Chinese 'spies' did not steal deadly coronavirus from Canada
Chinese 'spies' did not steal deadly coronavirus from Canada
(AFP) - Websites and social media users claim that the new coronavirus discovered in the city of Wuhan may have been created in Canada and stolen by Chinese spies. This is false; Canadian health and federal police officials say it has no factual basis.
“Corona virus developed in Canada and stolen by China?” reads the headline of this article from January 22, 2020. It appears to be the first of a series of such claims about the novel coronavirus, which caused an outbreak in the central Chinese city of Wuhan before spreading elsewhere in the country and around the world.

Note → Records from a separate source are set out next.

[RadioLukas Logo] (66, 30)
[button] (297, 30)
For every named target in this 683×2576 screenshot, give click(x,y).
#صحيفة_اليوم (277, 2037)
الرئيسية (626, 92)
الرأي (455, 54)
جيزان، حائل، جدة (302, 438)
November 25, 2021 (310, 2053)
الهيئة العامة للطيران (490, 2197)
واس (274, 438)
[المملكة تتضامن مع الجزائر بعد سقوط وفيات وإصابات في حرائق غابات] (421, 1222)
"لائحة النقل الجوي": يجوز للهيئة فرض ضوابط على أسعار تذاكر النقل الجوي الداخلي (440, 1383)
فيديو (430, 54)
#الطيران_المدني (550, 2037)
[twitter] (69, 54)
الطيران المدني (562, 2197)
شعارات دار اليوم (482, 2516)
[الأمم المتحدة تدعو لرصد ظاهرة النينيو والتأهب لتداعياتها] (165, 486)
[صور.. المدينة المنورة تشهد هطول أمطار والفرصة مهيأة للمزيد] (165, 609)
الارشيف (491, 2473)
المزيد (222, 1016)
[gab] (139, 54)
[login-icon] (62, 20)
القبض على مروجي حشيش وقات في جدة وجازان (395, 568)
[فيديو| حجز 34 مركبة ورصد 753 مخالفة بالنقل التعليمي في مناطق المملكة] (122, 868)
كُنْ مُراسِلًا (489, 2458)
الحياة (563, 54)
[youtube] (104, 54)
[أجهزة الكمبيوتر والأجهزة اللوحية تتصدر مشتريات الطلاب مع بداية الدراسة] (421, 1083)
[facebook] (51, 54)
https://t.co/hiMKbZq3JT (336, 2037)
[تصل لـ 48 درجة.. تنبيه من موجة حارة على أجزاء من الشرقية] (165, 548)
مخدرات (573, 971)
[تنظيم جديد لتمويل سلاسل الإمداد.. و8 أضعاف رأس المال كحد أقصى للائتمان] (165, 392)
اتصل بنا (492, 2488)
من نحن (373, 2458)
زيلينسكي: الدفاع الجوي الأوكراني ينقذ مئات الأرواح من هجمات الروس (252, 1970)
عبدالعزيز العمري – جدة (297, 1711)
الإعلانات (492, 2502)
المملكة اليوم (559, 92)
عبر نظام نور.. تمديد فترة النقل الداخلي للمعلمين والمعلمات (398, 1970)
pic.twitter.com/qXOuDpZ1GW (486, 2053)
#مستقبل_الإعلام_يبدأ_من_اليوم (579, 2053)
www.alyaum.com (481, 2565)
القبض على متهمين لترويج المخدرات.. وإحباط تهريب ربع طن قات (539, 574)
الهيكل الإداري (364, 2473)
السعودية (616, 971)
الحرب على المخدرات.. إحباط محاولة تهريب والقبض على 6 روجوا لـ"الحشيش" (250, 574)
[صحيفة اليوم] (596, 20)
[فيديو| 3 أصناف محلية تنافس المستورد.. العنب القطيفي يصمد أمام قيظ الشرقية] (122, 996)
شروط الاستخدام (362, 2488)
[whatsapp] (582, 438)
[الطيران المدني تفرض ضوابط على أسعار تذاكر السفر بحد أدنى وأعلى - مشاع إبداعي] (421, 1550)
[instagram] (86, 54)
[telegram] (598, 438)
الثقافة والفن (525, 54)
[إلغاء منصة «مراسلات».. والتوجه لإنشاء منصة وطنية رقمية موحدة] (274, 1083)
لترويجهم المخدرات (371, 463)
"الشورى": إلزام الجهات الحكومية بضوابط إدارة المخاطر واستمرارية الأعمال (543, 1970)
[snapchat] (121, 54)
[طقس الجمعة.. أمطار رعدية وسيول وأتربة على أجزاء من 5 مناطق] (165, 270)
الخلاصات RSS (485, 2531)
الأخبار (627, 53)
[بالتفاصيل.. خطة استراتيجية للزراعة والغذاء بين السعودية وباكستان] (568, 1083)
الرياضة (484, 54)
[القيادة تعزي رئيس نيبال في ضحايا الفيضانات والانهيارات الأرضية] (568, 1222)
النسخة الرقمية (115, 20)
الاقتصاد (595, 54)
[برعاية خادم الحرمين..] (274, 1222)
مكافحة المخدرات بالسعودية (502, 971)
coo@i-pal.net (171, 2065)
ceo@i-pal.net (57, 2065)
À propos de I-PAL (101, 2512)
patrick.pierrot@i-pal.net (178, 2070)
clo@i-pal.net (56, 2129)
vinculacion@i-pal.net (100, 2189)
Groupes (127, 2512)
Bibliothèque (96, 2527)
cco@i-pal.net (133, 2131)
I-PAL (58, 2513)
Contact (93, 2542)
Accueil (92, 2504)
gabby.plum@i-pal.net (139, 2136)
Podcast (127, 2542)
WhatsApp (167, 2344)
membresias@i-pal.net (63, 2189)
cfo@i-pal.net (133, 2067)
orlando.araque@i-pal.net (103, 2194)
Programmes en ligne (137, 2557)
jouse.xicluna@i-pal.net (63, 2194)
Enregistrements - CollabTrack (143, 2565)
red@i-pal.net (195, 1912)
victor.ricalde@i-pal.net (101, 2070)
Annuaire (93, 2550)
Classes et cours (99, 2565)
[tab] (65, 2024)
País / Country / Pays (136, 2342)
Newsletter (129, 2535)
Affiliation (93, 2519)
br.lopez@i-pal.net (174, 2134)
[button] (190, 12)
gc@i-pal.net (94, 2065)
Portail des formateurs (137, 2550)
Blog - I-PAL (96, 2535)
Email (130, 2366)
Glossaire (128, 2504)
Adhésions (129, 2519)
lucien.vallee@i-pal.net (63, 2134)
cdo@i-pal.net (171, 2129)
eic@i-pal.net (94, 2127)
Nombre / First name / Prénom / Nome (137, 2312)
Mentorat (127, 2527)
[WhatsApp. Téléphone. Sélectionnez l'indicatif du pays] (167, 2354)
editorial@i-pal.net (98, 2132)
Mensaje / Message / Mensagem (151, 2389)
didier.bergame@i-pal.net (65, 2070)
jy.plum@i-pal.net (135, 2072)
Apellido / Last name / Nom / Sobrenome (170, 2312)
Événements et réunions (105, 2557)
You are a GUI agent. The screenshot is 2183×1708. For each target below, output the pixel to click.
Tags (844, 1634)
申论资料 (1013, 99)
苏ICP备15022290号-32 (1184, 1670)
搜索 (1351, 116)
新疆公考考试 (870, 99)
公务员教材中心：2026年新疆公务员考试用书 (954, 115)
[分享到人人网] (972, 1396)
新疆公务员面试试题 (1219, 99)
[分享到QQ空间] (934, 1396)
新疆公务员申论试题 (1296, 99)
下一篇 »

Other social media users soon shared similar versions of the claim, referring to the investigation of two Chinese virologists in Canada in 2019. Kyle Bass, an American hedge fund manager who is currently shorting Hong Kong’s currency, falsely claimed on Twitter that a “Chinese spy team” sent pathogens “to the Wuhan facility.” He was retweeted 12,000 times, and screenshots of the tweet were shared on Facebook.
The claims appear to be based on a mischaracterization of August 2019 reports about a transfer of Ebola and Nipah viruses from a Canadian lab to Beijing, and an apparently separate issue involving two Chinese researchers at Canada’s National Microbiology Laboratory (NML) in Winnipeg, in the central province of Manitoba.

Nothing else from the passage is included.